Your task is to filter the data below down to the lines holding "resolution".

Records from a data collection:
== Segment start ==

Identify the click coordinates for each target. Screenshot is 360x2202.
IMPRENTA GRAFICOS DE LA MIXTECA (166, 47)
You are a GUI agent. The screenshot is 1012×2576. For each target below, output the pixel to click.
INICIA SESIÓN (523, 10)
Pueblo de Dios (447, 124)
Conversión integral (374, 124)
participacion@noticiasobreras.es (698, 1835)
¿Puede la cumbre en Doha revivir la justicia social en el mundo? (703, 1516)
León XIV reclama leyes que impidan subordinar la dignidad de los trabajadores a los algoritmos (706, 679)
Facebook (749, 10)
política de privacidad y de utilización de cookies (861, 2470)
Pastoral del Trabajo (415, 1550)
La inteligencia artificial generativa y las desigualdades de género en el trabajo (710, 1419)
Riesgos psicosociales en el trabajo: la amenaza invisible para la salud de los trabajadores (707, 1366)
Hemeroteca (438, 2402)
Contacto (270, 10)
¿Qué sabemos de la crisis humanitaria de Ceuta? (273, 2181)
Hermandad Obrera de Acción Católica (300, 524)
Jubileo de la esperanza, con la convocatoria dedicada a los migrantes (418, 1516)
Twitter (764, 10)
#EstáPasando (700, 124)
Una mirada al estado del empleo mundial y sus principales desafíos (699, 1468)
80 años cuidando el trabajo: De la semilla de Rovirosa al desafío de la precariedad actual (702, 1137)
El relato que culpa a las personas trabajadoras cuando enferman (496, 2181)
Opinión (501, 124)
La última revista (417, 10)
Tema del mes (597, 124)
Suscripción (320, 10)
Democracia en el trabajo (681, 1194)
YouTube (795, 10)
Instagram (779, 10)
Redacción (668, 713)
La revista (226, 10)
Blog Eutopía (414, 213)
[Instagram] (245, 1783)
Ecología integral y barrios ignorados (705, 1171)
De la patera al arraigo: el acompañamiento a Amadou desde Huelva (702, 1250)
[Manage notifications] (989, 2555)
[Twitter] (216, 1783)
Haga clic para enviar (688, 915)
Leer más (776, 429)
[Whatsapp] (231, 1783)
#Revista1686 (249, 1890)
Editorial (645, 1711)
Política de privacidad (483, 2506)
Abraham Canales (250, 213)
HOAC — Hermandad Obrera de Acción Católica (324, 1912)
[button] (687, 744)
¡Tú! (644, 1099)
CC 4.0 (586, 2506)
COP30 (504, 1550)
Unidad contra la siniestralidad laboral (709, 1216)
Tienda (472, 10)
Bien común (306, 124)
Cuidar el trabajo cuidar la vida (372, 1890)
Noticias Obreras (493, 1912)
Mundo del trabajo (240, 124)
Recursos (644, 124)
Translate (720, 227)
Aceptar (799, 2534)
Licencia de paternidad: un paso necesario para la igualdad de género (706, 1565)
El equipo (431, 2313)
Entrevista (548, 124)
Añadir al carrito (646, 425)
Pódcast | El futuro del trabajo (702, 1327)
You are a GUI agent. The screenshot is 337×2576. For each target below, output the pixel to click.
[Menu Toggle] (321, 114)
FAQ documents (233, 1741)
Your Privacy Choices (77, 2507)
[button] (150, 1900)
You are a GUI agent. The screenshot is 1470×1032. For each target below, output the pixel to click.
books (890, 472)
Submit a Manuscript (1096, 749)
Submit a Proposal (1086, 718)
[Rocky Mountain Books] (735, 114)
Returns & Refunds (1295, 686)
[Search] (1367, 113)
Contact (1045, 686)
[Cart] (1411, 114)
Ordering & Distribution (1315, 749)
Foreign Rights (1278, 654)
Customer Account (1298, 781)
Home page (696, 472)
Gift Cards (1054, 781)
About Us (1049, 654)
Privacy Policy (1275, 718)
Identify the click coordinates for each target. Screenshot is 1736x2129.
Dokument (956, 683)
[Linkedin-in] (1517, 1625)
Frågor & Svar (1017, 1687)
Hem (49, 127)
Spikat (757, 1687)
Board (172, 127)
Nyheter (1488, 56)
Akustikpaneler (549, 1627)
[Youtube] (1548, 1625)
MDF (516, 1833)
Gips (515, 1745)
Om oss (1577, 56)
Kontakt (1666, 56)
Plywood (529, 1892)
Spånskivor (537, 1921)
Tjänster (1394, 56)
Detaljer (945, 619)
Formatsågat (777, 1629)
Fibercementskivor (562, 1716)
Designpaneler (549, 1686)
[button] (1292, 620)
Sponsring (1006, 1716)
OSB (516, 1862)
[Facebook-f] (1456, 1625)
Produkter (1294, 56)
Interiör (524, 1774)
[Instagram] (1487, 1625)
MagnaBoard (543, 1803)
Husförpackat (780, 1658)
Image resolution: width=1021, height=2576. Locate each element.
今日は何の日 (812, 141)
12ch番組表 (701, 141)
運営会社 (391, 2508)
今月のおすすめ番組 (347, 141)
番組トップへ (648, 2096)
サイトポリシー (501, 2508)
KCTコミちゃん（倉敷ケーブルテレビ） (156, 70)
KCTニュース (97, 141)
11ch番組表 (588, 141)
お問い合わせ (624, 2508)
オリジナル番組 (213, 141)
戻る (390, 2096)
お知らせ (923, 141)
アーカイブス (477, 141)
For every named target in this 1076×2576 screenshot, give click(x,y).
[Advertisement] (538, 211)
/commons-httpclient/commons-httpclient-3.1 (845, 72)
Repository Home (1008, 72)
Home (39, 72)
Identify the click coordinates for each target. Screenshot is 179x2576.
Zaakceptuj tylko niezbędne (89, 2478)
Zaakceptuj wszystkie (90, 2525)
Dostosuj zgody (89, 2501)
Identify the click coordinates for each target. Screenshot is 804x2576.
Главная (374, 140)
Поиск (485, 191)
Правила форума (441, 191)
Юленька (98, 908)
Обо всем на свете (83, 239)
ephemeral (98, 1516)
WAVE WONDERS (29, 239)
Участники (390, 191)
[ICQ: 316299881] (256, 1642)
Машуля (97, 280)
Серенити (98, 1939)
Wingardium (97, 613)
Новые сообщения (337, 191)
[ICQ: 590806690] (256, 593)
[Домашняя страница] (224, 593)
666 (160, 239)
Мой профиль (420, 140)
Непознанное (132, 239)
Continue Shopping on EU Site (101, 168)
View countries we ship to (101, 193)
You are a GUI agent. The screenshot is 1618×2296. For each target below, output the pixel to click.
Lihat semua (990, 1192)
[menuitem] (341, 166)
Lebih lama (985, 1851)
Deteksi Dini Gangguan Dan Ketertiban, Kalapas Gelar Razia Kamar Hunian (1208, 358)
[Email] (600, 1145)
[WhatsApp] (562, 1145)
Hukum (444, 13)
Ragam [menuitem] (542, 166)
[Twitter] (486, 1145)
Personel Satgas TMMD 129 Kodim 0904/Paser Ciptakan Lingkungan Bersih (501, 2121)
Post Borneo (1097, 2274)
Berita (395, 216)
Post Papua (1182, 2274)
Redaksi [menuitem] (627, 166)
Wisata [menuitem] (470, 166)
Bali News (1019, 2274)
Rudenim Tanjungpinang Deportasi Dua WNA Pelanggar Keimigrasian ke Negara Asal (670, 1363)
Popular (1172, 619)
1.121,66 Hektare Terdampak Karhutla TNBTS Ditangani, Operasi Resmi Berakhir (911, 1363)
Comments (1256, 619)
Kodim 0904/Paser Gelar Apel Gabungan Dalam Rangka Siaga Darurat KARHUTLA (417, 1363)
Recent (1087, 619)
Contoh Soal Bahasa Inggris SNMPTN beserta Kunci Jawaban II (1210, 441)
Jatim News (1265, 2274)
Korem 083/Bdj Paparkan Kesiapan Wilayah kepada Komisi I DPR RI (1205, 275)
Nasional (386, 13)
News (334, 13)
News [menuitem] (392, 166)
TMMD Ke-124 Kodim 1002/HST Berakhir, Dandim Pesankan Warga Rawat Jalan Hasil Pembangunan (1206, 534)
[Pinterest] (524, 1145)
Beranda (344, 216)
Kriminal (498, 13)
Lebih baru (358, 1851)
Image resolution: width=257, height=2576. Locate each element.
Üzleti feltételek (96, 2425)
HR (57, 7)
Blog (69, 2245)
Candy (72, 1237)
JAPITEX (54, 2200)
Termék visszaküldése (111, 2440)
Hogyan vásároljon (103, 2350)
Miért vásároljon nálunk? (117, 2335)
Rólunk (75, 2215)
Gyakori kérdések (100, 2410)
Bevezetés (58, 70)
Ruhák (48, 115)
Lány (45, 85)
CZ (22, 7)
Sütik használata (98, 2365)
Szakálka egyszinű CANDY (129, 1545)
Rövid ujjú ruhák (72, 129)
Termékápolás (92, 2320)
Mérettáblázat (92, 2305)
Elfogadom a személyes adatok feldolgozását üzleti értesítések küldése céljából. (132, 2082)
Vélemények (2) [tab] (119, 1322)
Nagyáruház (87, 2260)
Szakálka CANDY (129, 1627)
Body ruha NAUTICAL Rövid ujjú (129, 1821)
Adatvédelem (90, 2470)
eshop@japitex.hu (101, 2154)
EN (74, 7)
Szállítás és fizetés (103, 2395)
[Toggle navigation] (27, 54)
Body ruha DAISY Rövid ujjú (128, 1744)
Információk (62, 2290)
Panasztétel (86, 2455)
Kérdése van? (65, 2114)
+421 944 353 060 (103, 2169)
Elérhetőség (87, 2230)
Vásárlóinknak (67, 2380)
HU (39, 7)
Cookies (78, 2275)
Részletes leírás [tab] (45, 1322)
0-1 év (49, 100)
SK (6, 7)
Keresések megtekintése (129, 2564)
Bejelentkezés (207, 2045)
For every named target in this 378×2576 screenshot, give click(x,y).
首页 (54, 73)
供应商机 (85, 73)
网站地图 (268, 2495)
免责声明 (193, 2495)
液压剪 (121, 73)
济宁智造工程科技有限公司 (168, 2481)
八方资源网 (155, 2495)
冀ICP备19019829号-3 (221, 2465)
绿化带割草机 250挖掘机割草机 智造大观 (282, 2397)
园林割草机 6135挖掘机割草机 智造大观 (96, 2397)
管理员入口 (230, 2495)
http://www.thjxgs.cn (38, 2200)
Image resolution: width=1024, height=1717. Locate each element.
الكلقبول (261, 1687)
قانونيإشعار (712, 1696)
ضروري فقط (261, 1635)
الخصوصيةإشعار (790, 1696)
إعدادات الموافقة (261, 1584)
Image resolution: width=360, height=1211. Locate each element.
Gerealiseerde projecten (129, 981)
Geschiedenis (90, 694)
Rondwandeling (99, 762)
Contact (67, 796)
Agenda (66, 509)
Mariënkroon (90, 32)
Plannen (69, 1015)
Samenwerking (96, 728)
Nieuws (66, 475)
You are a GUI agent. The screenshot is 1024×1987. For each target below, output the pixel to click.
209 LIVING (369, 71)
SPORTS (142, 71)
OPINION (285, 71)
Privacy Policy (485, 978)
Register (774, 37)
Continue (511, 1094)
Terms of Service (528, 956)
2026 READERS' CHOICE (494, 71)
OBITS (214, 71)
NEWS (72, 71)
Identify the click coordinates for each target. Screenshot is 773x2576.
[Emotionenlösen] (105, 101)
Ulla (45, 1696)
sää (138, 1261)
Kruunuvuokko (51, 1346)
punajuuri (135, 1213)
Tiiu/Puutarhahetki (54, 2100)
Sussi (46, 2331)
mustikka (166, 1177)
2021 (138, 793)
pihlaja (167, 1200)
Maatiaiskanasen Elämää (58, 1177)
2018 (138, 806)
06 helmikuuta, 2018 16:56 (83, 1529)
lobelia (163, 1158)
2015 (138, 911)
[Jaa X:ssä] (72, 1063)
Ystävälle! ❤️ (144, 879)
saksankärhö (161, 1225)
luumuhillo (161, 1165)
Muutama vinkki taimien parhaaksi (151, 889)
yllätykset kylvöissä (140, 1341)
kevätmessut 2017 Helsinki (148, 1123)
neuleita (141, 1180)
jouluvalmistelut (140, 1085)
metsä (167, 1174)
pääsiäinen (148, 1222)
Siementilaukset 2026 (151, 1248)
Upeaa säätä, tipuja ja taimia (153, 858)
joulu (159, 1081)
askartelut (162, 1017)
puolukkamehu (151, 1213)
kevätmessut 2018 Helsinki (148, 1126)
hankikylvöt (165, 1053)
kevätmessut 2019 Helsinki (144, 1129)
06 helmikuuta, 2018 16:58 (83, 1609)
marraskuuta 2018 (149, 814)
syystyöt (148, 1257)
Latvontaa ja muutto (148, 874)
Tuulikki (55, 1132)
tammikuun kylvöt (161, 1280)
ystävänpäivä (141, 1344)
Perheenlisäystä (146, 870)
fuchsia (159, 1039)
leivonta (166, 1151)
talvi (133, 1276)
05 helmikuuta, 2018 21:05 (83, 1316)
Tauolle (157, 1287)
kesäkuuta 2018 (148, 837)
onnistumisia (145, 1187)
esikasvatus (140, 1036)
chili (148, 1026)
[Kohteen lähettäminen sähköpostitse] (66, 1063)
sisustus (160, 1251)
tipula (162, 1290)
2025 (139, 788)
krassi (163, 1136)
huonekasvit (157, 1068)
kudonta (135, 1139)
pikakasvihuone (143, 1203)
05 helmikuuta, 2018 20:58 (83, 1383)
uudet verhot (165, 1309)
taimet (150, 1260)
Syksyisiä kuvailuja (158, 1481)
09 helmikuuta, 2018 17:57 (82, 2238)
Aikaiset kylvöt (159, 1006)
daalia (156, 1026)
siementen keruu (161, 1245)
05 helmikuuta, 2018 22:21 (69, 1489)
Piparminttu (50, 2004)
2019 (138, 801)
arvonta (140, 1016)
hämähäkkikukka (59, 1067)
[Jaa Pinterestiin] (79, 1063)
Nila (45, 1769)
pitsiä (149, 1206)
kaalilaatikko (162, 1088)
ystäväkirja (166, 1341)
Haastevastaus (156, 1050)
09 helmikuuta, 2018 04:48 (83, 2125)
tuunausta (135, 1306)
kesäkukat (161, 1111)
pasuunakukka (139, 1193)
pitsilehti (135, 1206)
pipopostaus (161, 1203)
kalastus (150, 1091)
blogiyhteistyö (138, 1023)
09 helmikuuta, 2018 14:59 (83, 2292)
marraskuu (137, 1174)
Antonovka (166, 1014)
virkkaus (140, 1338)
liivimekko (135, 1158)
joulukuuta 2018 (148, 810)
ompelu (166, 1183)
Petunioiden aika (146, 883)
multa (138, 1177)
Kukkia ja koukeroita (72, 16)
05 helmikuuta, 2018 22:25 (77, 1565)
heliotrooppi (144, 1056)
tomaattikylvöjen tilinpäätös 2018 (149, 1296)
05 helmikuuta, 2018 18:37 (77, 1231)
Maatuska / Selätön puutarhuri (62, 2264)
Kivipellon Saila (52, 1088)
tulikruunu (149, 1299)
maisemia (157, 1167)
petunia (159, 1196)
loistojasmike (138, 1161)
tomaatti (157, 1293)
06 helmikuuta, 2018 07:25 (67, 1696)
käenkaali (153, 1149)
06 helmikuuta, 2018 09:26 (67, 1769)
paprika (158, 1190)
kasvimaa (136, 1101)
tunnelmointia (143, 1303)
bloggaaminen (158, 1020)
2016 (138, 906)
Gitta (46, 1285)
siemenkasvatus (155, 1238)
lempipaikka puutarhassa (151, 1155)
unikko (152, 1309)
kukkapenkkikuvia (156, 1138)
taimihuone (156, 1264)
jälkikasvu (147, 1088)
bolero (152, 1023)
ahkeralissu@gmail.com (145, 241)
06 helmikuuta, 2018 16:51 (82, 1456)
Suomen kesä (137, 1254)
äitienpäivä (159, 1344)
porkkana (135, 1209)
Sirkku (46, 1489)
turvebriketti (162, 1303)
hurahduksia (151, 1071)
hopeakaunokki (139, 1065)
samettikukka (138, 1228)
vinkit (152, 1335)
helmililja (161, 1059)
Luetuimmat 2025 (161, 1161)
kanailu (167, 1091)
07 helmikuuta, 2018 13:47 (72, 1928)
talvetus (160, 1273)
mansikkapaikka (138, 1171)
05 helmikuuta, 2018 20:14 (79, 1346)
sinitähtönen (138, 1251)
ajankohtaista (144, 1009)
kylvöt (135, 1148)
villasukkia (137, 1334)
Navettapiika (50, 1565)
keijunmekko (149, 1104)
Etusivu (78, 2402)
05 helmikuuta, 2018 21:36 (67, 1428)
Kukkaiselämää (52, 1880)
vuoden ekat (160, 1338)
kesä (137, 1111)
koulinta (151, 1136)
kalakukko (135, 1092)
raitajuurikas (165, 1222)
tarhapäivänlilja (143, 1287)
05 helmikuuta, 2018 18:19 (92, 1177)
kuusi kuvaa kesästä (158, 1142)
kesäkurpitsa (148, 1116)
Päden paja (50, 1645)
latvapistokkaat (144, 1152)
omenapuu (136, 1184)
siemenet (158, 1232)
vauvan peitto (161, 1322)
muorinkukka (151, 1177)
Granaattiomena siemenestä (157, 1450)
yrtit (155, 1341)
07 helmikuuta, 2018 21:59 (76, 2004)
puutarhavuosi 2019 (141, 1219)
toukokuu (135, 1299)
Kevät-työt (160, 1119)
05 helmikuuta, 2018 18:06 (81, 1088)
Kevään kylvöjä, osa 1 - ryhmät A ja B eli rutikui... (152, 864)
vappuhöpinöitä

== Segment end ==

Output of the task:
Image resolution: width=1021, height=2576. Locate each element.
Image resolution: width=257, height=2576. Locate each element.
Image resolution: width=1024, height=1717. Locate each element.
Image resolution: width=360, height=1211. Locate each element.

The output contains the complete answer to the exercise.